* Your assignment *
The result should be the lines from the one holding "The width and" to the final line of the records below, repeated exactly and with no pictures.

[Stored data entries]
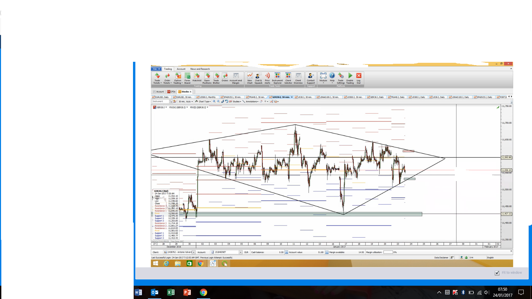Open the News and Research tab

[x=200, y=69]
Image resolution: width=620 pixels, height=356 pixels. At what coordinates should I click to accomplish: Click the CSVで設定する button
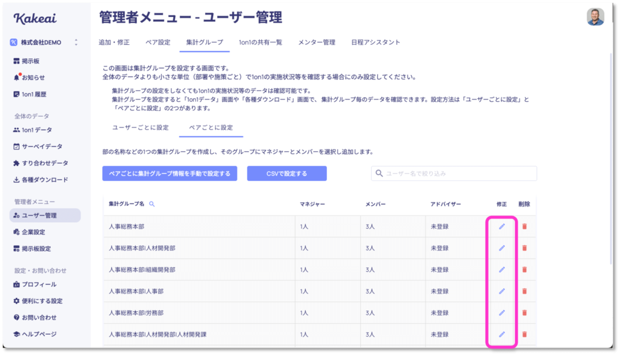(286, 174)
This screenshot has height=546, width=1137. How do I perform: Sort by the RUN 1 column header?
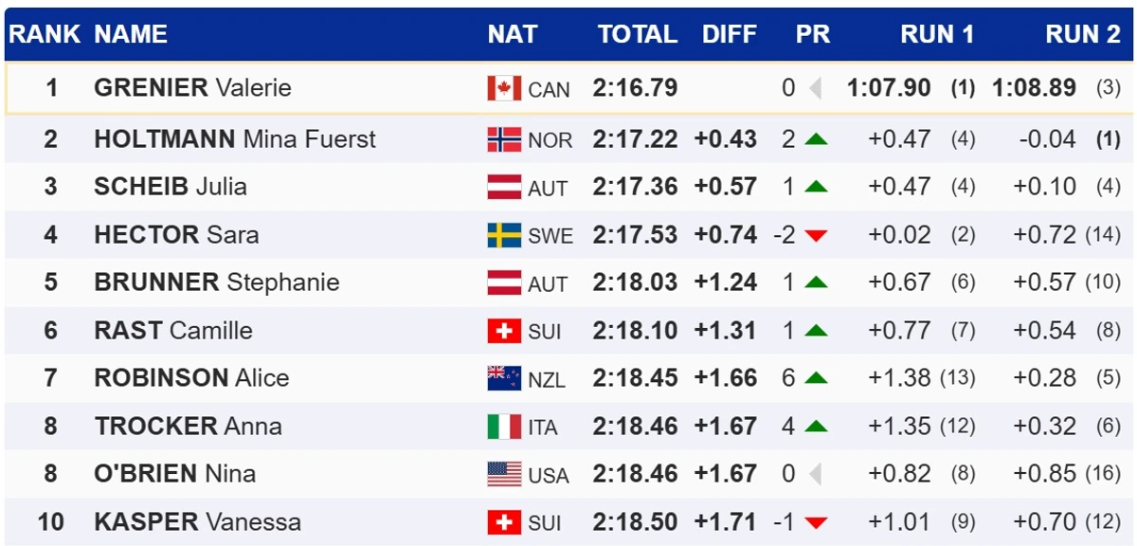[x=936, y=35]
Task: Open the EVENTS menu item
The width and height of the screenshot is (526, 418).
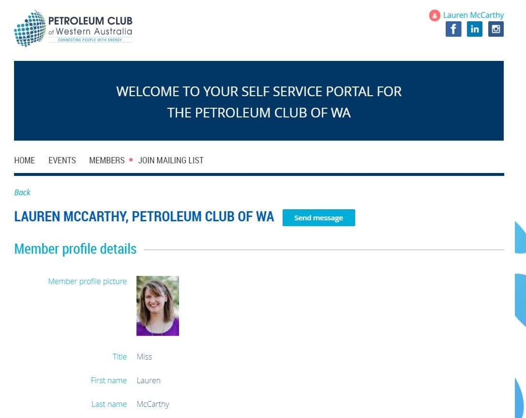Action: (62, 160)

* Response to this task *
The width and height of the screenshot is (526, 418).
Action: (62, 160)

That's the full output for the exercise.